Bleazard v. City of Erda and Henderson


Utah Court of Appeals

2024 UT 17 (click for full text of opinion)

The Utah Court of Appeals upheld the dismissal of a landowner’s challenge to a city’s incorporation, holding that there was no private right of action to enforce the incorporation code’s requirements.

After the City of Erda was incorporated, several Landowners within the newly incorporated boundaries challenged the incorporation under the Utah Declaratory Judgment Act, alleging certain statutory violations in the incorporation process, and naming Erda and the Lieutenant Governor—who certified its incorporation—as defendants in the suit. Both Erda and the Lt. Governor moved to dismiss, but the district court denied the motion. The defendants then appealed, and the Utah Supreme Court reversed and held that the landowner’s requested relief must be dismissed.

The Landowners had urged the lower court to allow their claim to proceed, contending that the incorporation code gives them certain rights in the incorporation process (right to sign or refuse to sign, request a feasibility study, etc.), and that while Utah law did not expressly state a mechanism for them to challenge Erda’s incorporation, they argued that certain provisions recognized the possibility that an incorporation could be challenged. The district court agreed, and ruled that because the incorporation code was silent about who may challenge an incorporation, the traditional standing test applied, which it concluded the landowners had met. 

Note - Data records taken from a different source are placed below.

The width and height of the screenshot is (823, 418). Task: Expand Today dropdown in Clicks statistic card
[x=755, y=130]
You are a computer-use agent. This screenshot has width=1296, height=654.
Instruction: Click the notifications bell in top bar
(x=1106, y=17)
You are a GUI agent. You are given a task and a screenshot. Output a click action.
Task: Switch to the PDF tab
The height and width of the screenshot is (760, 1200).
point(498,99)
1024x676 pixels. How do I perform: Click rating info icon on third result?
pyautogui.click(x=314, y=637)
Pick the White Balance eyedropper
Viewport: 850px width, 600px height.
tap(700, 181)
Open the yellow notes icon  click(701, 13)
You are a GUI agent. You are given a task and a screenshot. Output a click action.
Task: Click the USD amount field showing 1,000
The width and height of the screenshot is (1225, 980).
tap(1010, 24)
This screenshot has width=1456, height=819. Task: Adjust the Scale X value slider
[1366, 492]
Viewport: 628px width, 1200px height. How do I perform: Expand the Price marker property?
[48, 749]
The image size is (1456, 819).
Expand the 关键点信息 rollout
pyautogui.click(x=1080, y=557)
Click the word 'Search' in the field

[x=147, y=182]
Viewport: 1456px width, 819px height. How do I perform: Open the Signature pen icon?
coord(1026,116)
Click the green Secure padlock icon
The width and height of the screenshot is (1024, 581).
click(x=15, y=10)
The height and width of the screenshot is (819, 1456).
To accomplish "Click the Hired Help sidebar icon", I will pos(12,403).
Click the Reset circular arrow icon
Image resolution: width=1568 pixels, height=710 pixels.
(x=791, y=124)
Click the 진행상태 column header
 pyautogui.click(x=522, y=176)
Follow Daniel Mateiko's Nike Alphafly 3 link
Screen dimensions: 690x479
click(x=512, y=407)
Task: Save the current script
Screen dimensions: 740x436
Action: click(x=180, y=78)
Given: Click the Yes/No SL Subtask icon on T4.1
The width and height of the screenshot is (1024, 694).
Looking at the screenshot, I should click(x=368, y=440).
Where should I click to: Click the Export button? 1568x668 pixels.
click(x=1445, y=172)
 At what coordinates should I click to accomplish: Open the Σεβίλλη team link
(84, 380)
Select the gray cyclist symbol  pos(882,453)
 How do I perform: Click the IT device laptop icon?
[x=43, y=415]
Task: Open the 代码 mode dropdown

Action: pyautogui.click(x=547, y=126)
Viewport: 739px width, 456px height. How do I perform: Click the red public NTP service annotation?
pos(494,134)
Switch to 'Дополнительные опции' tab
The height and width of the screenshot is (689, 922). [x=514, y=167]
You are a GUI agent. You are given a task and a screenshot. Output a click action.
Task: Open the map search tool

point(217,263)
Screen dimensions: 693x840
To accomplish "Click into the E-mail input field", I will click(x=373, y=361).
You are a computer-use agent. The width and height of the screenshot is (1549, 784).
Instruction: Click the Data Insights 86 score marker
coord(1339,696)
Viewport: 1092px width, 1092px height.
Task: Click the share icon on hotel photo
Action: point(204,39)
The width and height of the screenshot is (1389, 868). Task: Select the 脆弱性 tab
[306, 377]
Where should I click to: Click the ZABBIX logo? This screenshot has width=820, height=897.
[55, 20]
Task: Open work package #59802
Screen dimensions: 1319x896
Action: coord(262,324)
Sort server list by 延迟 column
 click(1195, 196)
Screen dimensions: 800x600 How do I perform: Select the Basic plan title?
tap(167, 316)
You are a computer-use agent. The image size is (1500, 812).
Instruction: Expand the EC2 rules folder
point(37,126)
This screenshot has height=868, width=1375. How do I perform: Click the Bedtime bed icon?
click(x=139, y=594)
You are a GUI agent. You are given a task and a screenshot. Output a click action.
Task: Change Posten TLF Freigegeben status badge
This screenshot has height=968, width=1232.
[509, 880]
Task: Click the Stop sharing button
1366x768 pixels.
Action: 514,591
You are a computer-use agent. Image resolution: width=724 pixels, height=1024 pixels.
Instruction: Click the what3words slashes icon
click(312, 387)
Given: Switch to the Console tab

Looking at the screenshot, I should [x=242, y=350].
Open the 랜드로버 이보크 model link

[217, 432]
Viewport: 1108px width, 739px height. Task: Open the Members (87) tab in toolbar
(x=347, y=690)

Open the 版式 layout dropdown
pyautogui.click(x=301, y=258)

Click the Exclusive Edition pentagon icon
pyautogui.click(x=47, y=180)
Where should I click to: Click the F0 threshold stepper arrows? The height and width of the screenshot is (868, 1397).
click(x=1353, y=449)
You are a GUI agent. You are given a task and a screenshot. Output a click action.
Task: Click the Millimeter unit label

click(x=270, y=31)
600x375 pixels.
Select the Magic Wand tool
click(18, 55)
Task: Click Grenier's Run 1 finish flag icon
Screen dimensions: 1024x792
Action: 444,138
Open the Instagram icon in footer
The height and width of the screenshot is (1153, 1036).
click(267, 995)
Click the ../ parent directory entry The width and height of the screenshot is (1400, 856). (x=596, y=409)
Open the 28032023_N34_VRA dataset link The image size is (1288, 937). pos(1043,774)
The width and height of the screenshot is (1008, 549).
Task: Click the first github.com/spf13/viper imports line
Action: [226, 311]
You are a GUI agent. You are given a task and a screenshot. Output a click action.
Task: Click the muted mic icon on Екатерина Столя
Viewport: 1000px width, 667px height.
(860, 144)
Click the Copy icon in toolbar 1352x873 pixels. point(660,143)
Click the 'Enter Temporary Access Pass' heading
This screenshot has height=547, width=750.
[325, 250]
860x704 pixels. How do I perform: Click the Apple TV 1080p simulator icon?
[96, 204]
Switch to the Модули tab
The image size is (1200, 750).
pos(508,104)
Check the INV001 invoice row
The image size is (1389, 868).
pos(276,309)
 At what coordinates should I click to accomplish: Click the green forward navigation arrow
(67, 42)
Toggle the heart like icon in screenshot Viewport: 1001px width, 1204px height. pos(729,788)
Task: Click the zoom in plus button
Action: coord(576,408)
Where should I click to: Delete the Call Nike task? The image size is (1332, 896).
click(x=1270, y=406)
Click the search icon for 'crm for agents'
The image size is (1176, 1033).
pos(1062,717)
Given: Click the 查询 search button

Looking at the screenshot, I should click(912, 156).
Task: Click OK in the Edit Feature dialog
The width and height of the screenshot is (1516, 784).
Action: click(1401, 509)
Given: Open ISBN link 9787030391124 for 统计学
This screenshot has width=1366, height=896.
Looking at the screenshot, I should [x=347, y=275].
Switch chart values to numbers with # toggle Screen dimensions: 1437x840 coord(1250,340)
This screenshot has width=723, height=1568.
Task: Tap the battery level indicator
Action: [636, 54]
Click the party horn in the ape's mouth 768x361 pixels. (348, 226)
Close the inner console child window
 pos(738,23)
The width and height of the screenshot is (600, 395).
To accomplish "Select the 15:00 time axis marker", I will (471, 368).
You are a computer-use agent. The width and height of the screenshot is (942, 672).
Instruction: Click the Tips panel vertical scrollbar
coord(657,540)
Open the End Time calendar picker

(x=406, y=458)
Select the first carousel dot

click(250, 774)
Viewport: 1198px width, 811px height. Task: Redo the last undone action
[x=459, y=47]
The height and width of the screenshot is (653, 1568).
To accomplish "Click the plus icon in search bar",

On appeal, however, the Utah Court of Appeals disagreed, looking to the plain language of the incorporation code, and finding that in absence of any explicit language conferring upon landowners–or upon any class of parties–a right to sue for violations of the incorporation code, the Court would not infer that the legislature intended to create a new statutory right of action in such an oblique way. As for any references in the code’s language about “challenges” to the petition, the Court concluded that this language refers to challenges based on pre-existent legal rights, such as constitutional claims or common law rights not preempted by the incorporation code. A declaratory judgment action is non-justiciable if the plaintiff lacks a protectable legal interest in the controversy. Because the landowners did not fall within the class of parties that the legislature authorized to file suit to enforce the statutory scheme, they lacked a protectible legal interest in the controversy and could not rely on the declaratory judgment act for relief.